-- TASK DIRECTIONS --
Going from the line that contains "Task: Toggle the layer freeze sun icon" through the last line of the records, set down each line again exactly, both included, with pictures left out.

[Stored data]
■ ■ ■ ■ ■
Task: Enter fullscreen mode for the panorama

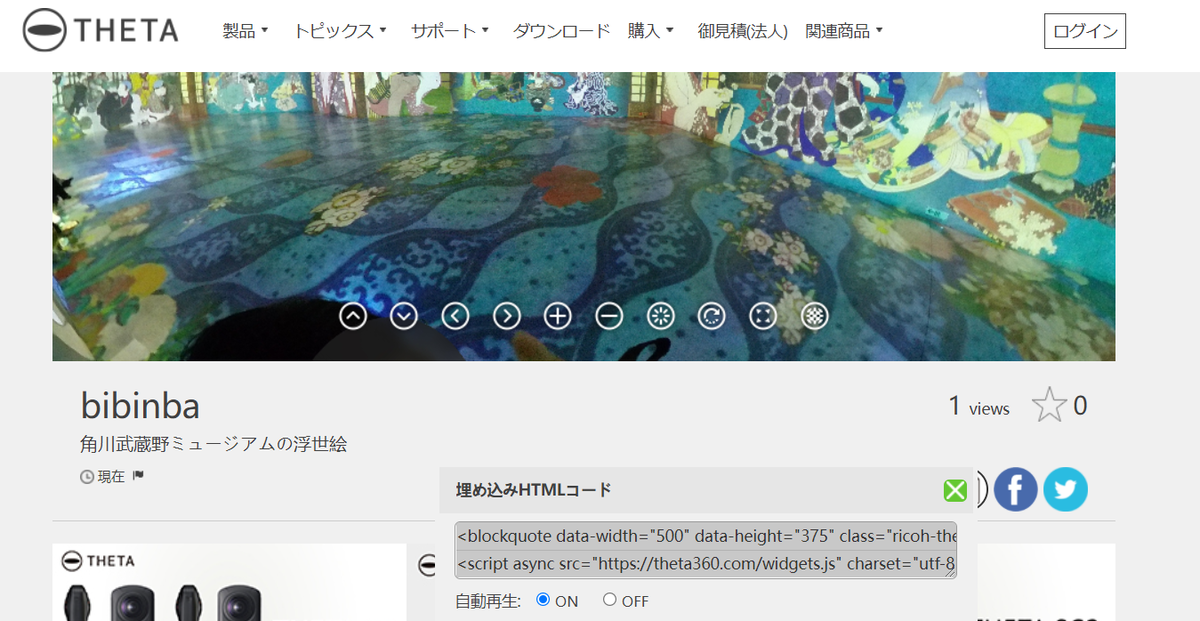Action: click(762, 315)
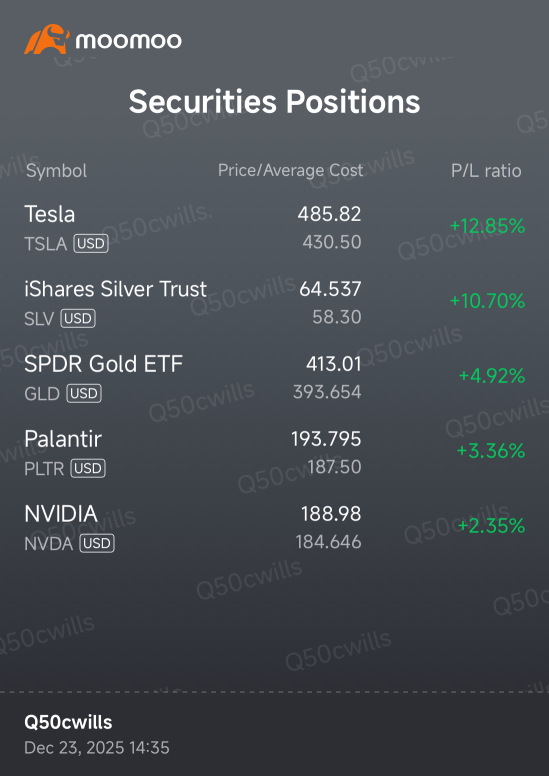Viewport: 549px width, 776px height.
Task: Click the P/L ratio column header
Action: [486, 171]
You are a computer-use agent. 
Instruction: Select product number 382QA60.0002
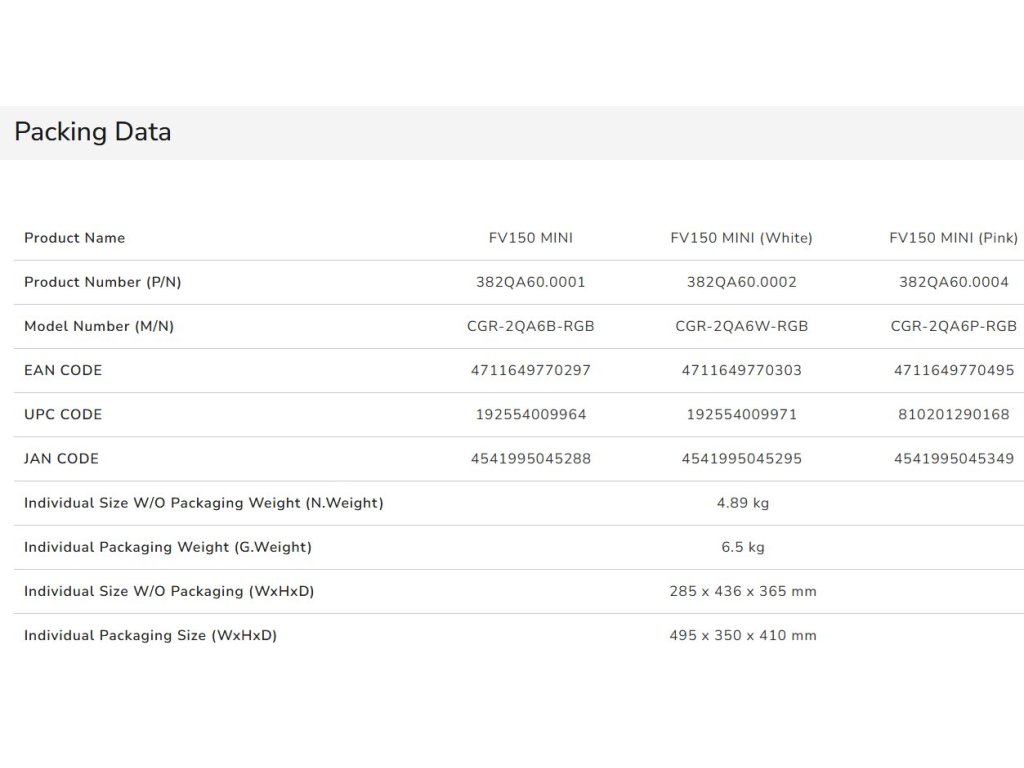[x=741, y=282]
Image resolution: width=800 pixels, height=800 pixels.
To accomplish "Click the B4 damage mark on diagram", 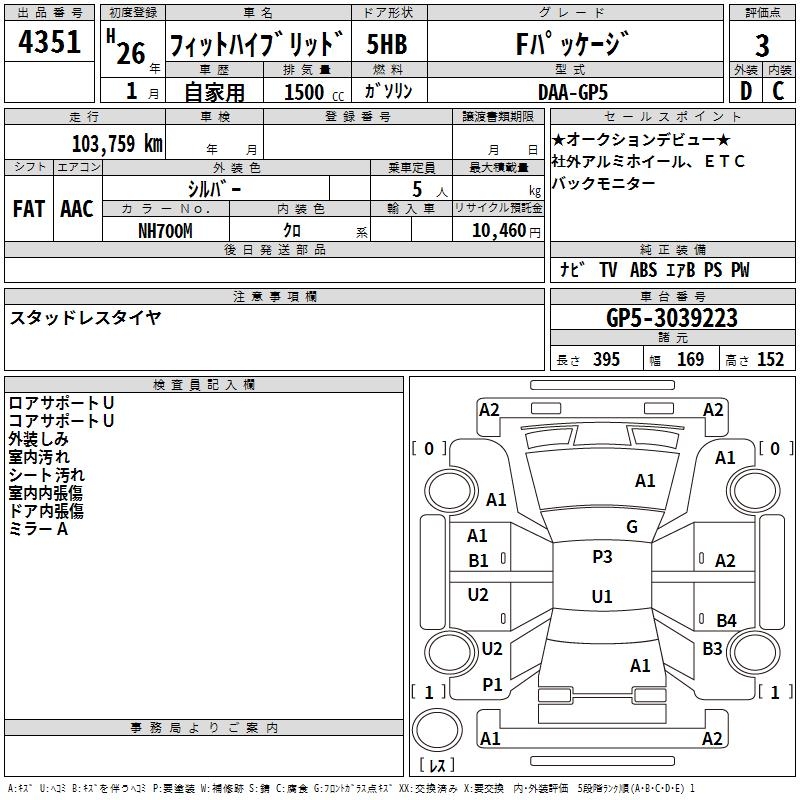I will pos(726,621).
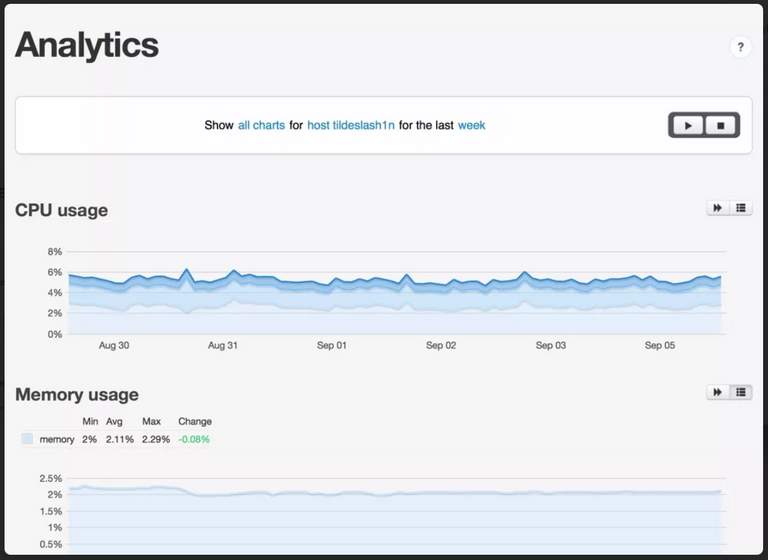Hide the Memory usage legend list
This screenshot has height=560, width=768.
click(741, 392)
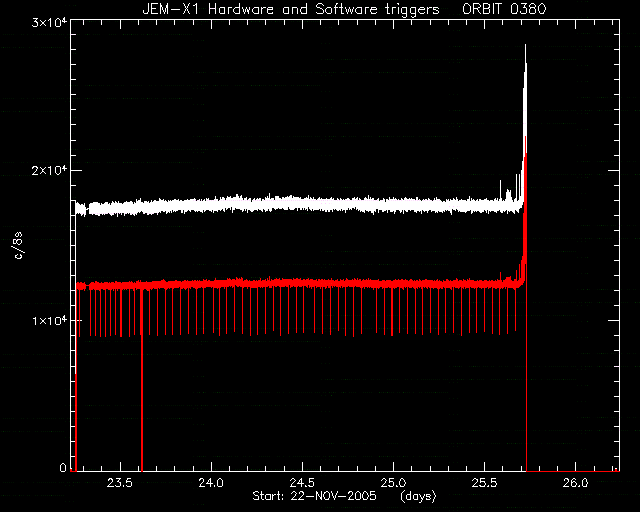The height and width of the screenshot is (512, 640).
Task: Click the 25.0 x-axis tick label
Action: click(x=393, y=483)
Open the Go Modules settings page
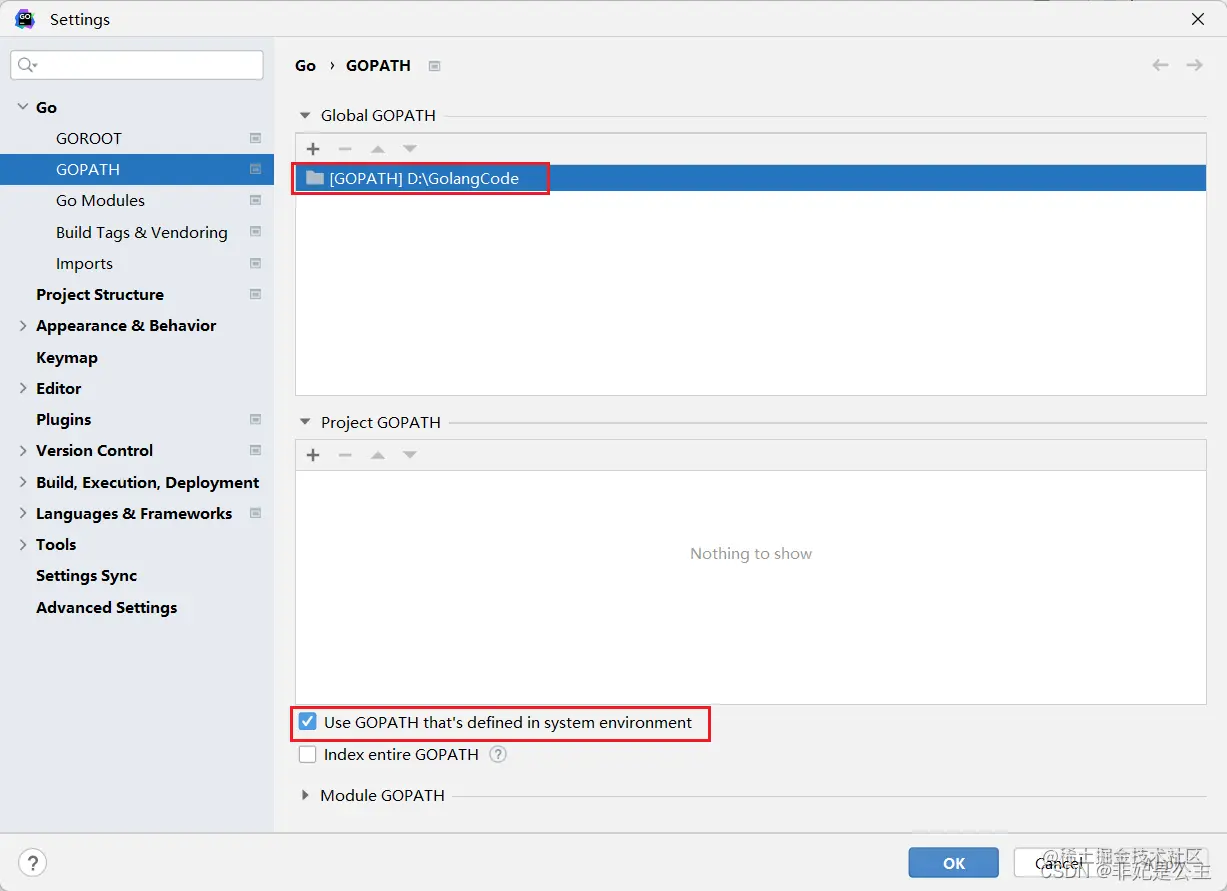Screen dimensions: 1227x891 click(98, 200)
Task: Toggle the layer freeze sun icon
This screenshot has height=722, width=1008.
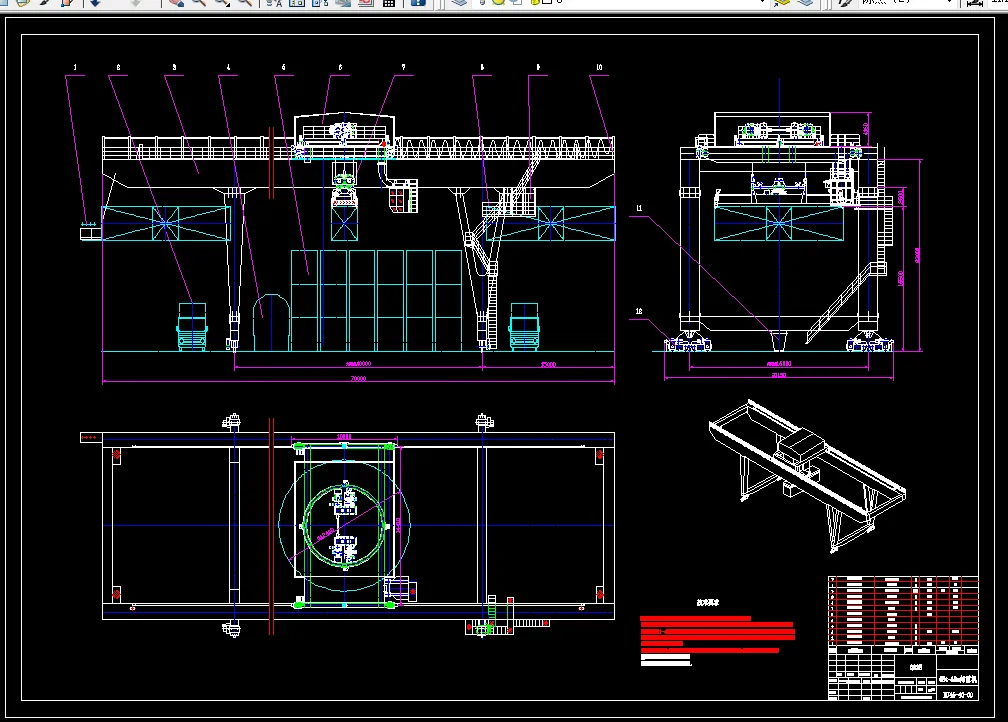Action: point(498,2)
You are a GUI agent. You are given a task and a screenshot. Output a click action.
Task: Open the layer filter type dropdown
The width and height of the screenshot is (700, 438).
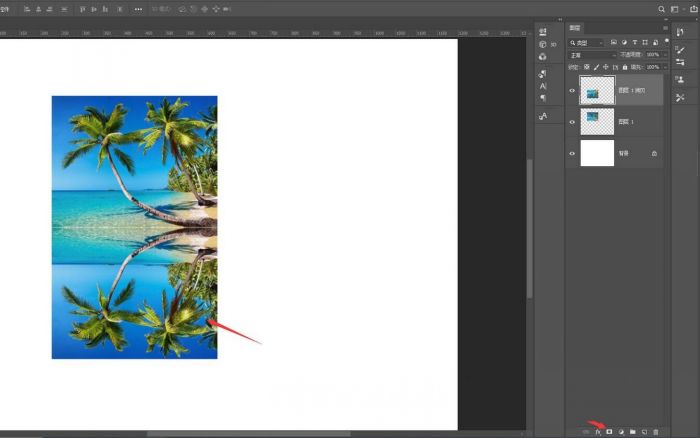click(586, 43)
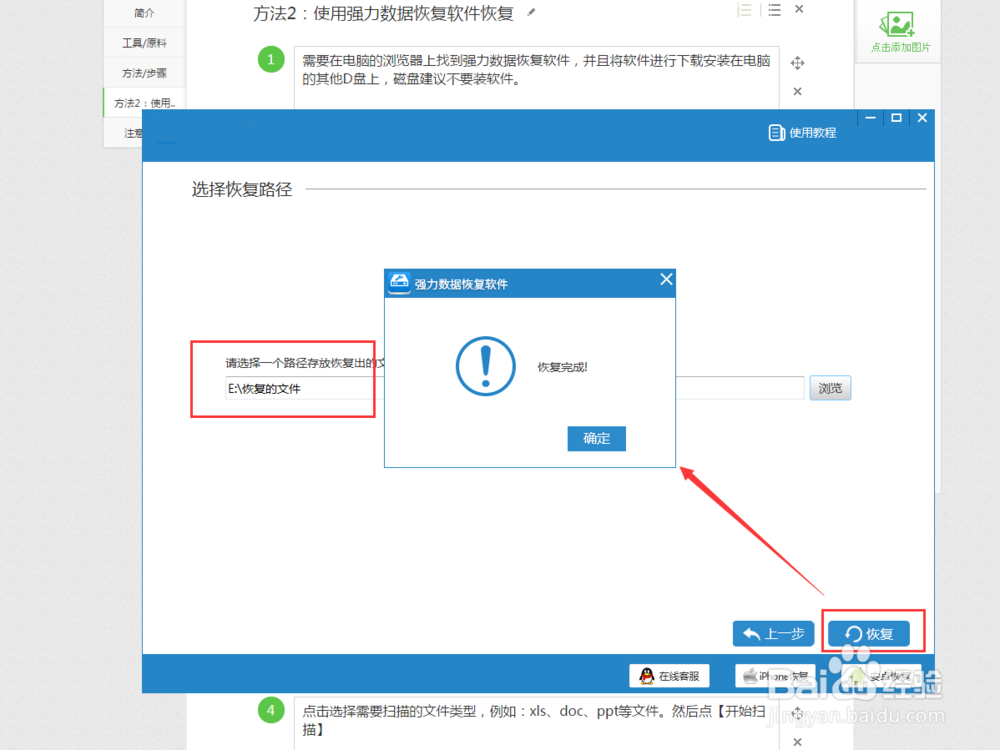Viewport: 1000px width, 750px height.
Task: Click the pencil edit icon beside the title
Action: (x=532, y=10)
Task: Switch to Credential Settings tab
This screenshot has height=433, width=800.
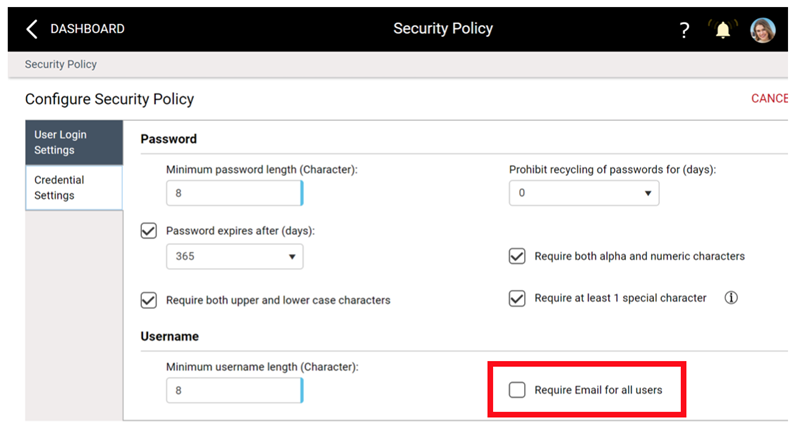Action: click(74, 188)
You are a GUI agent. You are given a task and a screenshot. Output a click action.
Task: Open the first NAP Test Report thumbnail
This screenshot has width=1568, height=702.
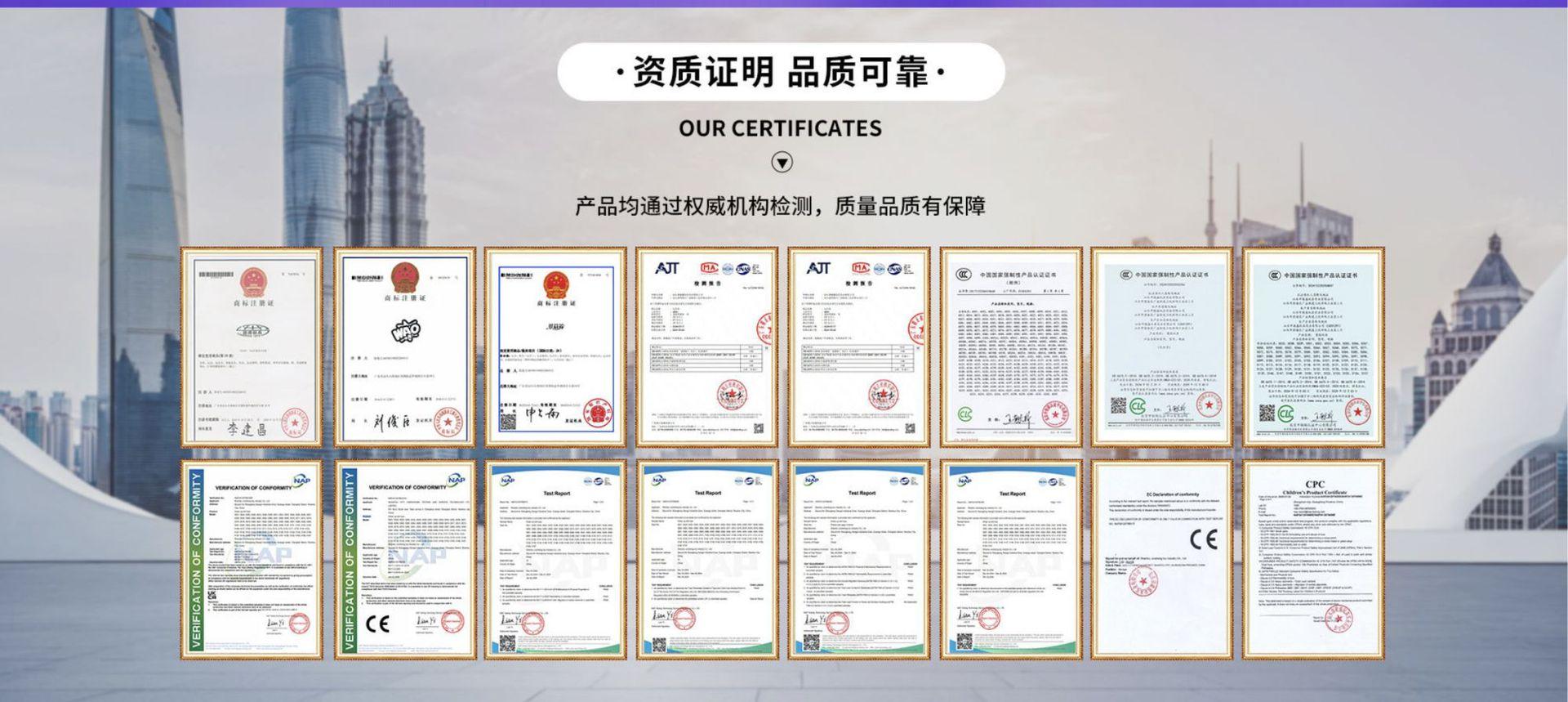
■ ■ ■ ■ ■
-- FINISHED TASK --
Task: Toggle the layer freeze sun icon
This screenshot has height=722, width=1008.
Action: point(498,2)
You are a GUI agent. You are given a task and a screenshot. Output a click action.
Task: Open the layer filter type dropdown
The width and height of the screenshot is (700, 438).
click(586, 43)
Viewport: 1000px width, 750px height.
Task: Click the pencil edit icon beside the title
Action: (x=532, y=10)
Task: Switch to Credential Settings tab
This screenshot has height=433, width=800.
Action: click(74, 188)
You are a GUI agent. You are given a task and a screenshot. Output a click action.
Task: Open the first NAP Test Report thumbnail
This screenshot has width=1568, height=702.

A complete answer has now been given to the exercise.